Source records
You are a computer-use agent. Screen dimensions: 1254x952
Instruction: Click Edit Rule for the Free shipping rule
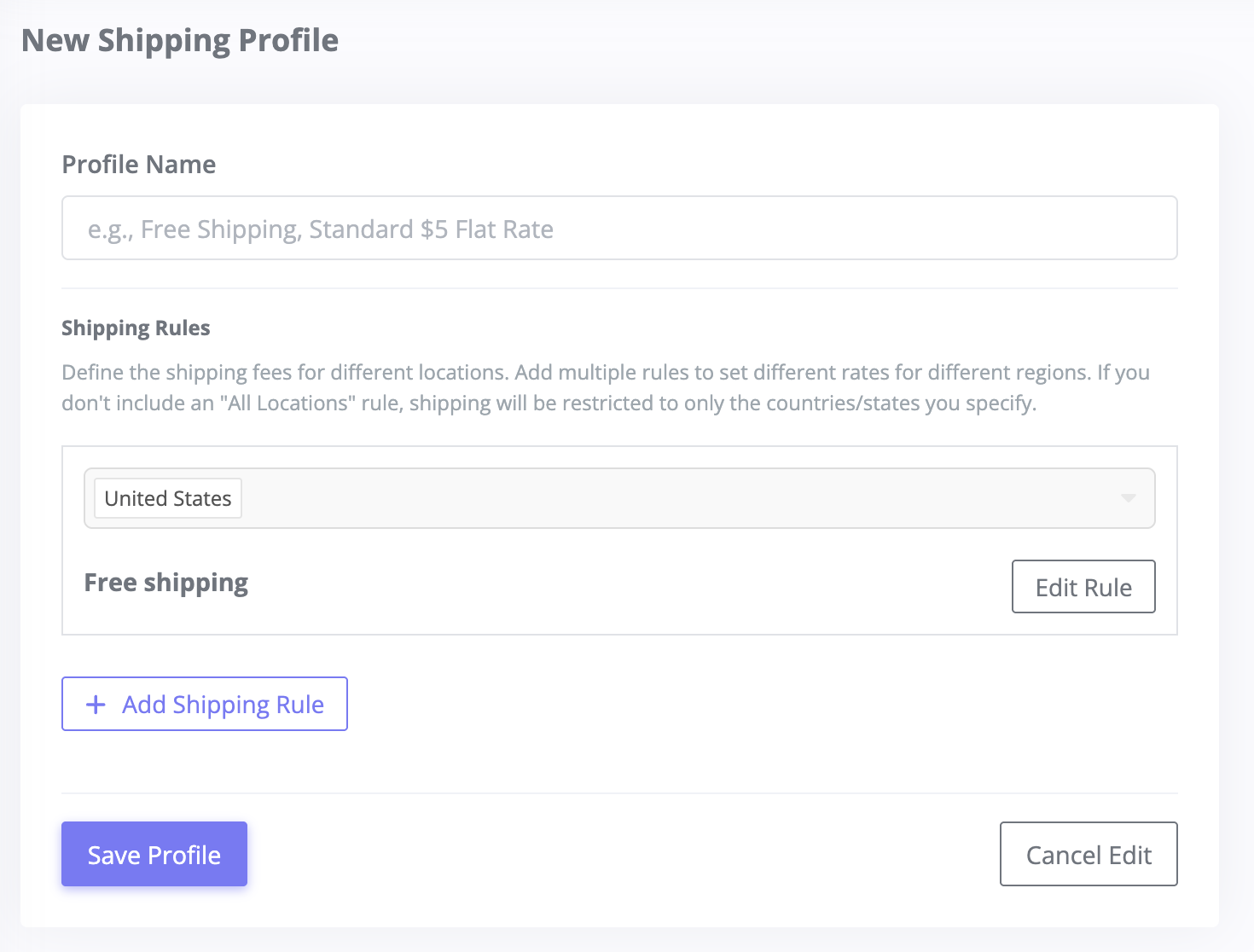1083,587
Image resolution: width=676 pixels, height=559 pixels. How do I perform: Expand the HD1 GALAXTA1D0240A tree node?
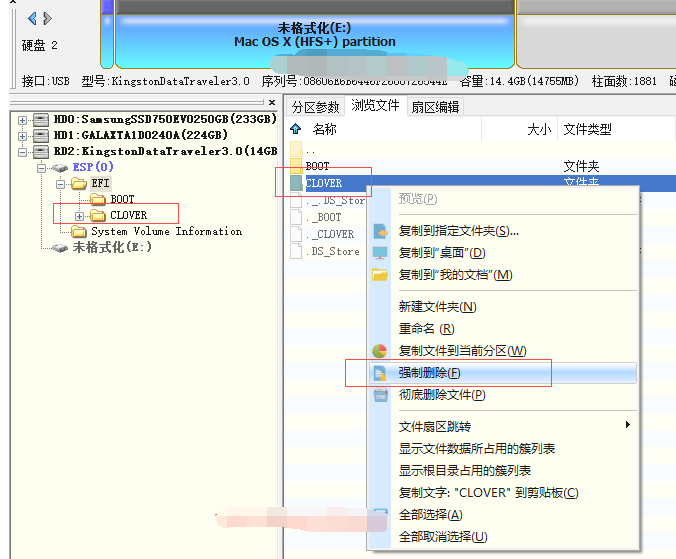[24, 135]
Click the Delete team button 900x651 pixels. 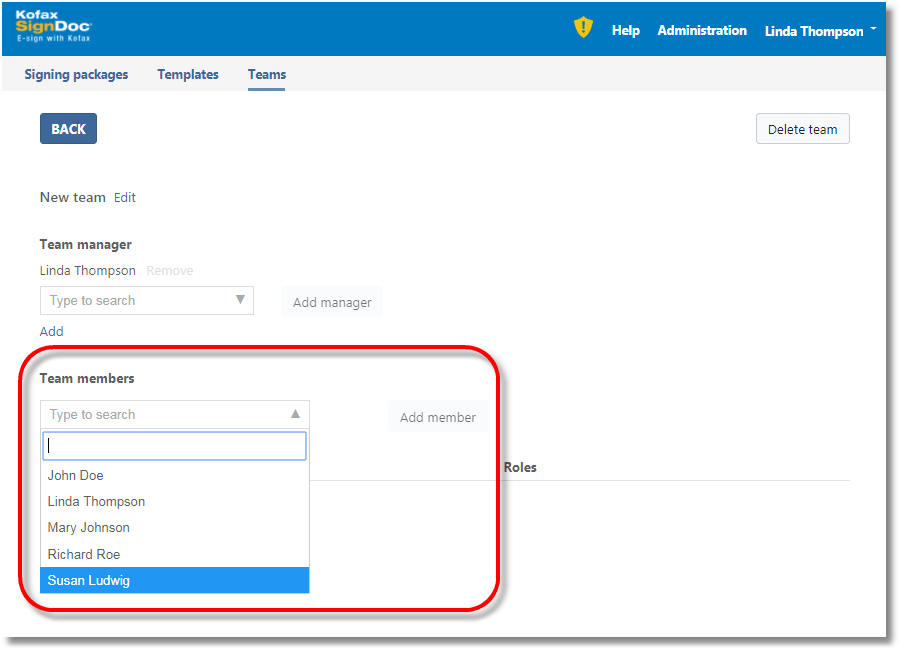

● EXERCISE OBJECTIVE
Your copy of the entries should be exact and free of pictures.

● WRITTEN RESPONSE
You are a computer-use agent. Screen dimensions: 1254x952
Instruction: Click Edit Rule for the Free shipping rule
1083,587
Image resolution: width=676 pixels, height=559 pixels. How do I perform: Expand the HD1 GALAXTA1D0240A tree node?
[24, 135]
Click the Delete team button 900x651 pixels. 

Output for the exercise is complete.